The development of the critical path method (CPM) in the late 1950s provided the basis for a more formal and systematic approach to project management.
Critical path methods involve a graphical display (network diagram) of the activities on a project and their interrelationships and an arithmetic procedure that identiﬁes the relative importance of each activity in the overall project schedule. These methods have been applied with notable success to project management in the construction industry and several other industries, when applied earnestly as dynamic management tools.
Also, they have provided a much- needed basis for performing some of the other vital tasks of the construction project manager, such as resource scheduling, ﬁnancial planning, and cost control.
Today’s construction manager who ignores the use of critical path methods is ignoring a useful and practical management tool.
In the early 2000’s there was a boom period in the apartment market with a number being constructed concurrently. What was evident was the lack of skill in planning these projects past the superstructure phase.
Many apartments buildings had from 10 – 30 small shoebox size apartments on each floor and an average of 8 – 10 floors, this made a required number of resources in a small place at the same time. Some projects I was asked to review were impossible and just could not be completed in the timeframe, as too many trades were required to be inside a room in short space of time. There were some obvious errors like paint drying time was not allowed for; tiles were being laid at the same time as the ceiling was being painted.

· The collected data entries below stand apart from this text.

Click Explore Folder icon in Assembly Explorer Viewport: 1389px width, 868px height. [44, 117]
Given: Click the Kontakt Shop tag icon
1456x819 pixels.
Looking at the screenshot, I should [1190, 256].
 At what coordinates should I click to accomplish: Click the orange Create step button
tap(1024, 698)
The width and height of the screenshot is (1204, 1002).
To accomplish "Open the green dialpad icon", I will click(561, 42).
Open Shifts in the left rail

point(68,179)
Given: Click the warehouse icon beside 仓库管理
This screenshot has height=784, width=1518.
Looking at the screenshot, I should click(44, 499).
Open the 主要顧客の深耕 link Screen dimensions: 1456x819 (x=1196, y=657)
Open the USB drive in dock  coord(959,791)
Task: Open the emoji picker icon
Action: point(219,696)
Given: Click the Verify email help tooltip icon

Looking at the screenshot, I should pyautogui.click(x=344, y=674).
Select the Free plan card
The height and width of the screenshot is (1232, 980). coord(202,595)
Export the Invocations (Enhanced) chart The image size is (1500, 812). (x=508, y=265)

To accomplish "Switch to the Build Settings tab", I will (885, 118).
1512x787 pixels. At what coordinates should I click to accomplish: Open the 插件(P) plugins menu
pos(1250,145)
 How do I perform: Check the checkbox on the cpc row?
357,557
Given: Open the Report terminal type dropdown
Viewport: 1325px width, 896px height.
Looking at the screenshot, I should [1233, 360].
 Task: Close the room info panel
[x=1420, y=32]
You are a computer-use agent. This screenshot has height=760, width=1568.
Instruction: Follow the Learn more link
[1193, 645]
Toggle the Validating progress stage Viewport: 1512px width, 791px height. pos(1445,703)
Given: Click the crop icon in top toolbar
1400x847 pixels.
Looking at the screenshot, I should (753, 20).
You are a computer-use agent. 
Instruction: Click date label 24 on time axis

Projects that I was involved with at the planning stage were resource leveled so there was no doubling up of resources. Projects were completed as planned.
The right time for professional planning
The right time to get professional planning is in the design stage. We can advise on possible quicker methods of construction so the project is more efficient and better timeframes indicated. Our involvement does not end at the tender phase, there is a lot to be gained for either the client / developer or the construction company. A lot of emphasis is placed on the project duration. This needs to be monitored on fortnightly / monthly basis to make sure there is an independent record/report of all construction and project activities. Any extension of time (EOT) can then call on this information as required. Any delay by the client or builder can be quickly analysed and a report can be produced. This takes the uncertainty out of construction programme issues.